In Feast, the OnDemandFeatureView name did not clearly convey that transformations execute at read time. The term "On Demand" was ambiguous about when the transformation occurs. Additionally, there were multiple feature view types (FeatureView, BatchFeatureView, StreamFeatureView, OnDemandFeatureView) with:

  • Excessive logic handling each type throughout the codebase (e.g., FeatureStore.apply(), get_online_features, get_historical_features).
  • Redundant fields across the different feature view classes.
  • Unclear transformation timing: when transformations occur, where they execute, and how materialization works varied by type.
TypeWhen Transformation OccursWhereMaterialization
FeatureViewUndefinedOutside FeastFeature Server or Batch
BatchFeatureViewBatch processOffline Store (external)Feature Server or Batch
StreamFeatureViewStreaming processStream Processor (external)Stream Processor
OnDemandFeatureViewOn ReadFeature ServerFeature Server
OnDemandFeatureView (writes)On WriteFeature ServerFeature Server

Decision

Unify Batch, Streaming, and On-Demand feature views into a single FeatureView class with a @transform decorator that makes execution timing explicit.

Transformation Types

python
from enum import Enum

class FeastTransformation(Enum):
    NONE = 0       # No transformations (default)
    ON_READ = 1    # Current On Demand Feature View behavior
    ON_WRITE = 2   # Transformations at write time
    BATCH = 3      # Batch processing transformations
    STREAMING = 4  # Stream transformations

Proposed API

python
@transform(
    type=FeastTransformation.ON_WRITE,
    schema=[...],
    entity=[...],
    sources=[...],
    mode="python",           # pandas, substrate, etc.
    engine="feature_server", # Spark, Snowflake, etc.
    orchestrator=None,       # Airflow, KFP, etc.
)
def my_feature_view(inputs):
    outputs = {
        "my_feature": [v * 1.0 for v in inputs["input_feature_1"]],
    }
    return outputs

Key Decisions

  • Single class rather than defining a V2 class. A breaking change in stages is preferred to avoid rework for Java and Go servers.
  • Explicit transformation timing via enum rather than implicit behavior based on class type.
  • Staggered release: Ship a version supporting both old and new APIs with deprecation logging, then ship a breaking version.
  • Five clear primitives: Entities, DataSources, Fields, FeatureViews, and FeatureServices.

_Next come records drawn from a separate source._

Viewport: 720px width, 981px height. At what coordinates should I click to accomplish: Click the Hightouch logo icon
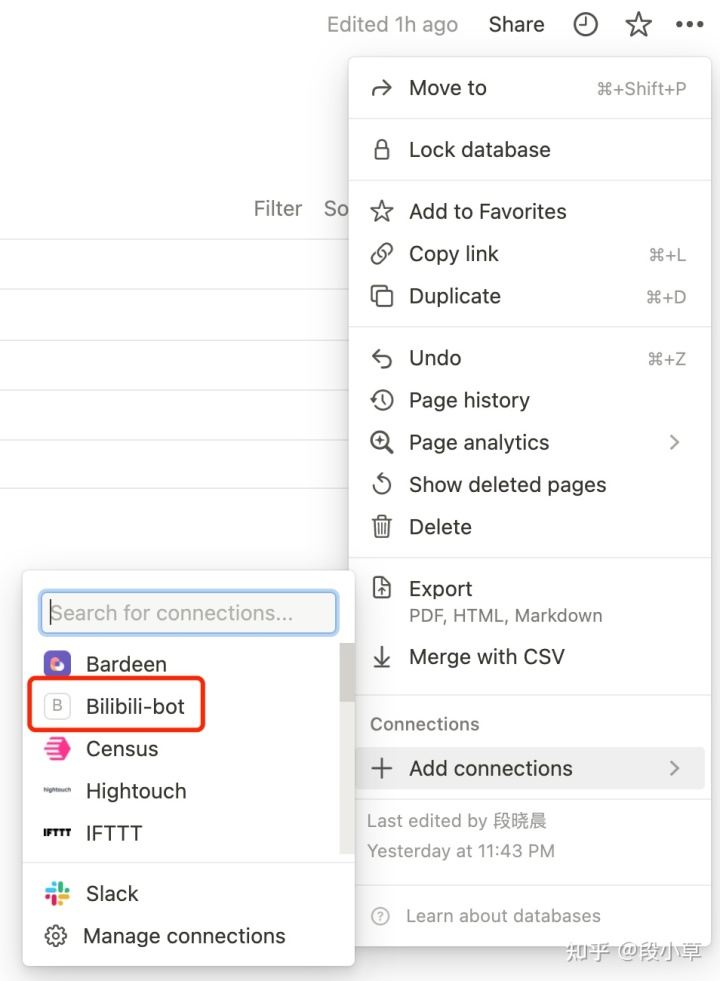click(x=58, y=791)
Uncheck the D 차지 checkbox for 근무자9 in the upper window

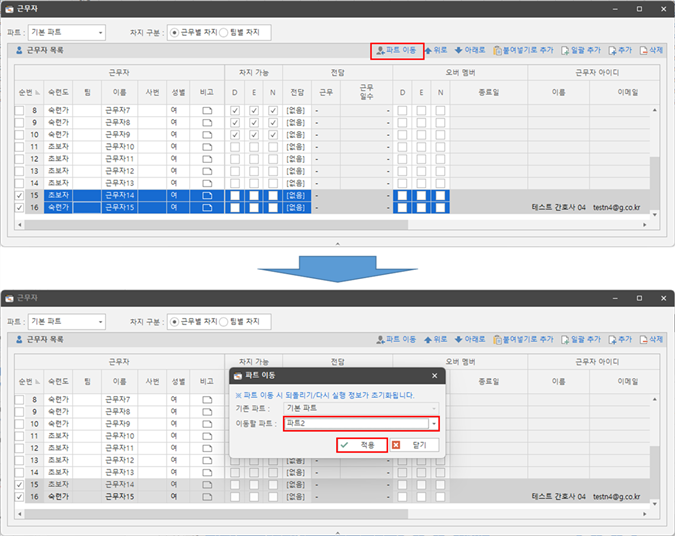(x=235, y=135)
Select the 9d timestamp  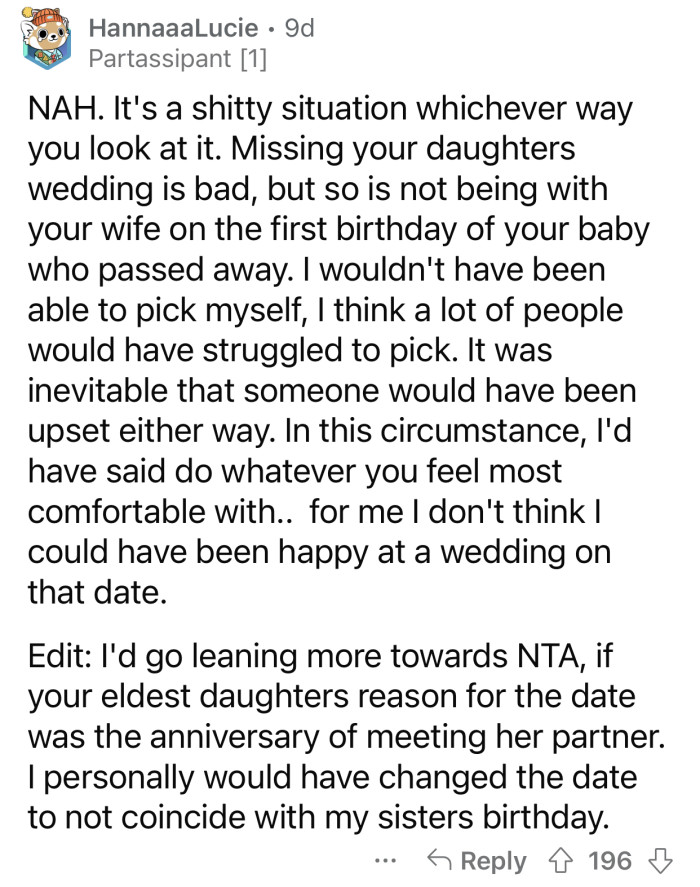point(296,27)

Current Implementation Status

The codebase currently uses a transformation() decorator and TransformationMode enum (with modes like PANDAS, PYTHON, SPARK, RAY, SQL, SUBSTRAIT) in sdk/python/feast/transformation/base.py. The legacy OnDemandFeatureView, StreamFeatureView, and BatchFeatureView classes still exist during the migration period.

Consequences

Positive

  • Clearer, more explicit API that makes transformation timing obvious.
  • Removes excessive handling of each feature view type throughout the codebase.
  • Eliminates redundant field definitions across multiple classes.
  • Establishes five clear primitives for the Feast data model.
  • FeatureViews can declare other FeatureViews as data sources, enabling computational graphs.

Negative

  • Requires a migration period with both old and new APIs supported.
  • Breaking change that needs careful coordination across Python, Java, and Go components.
  • Users must update existing feature view definitions during migration.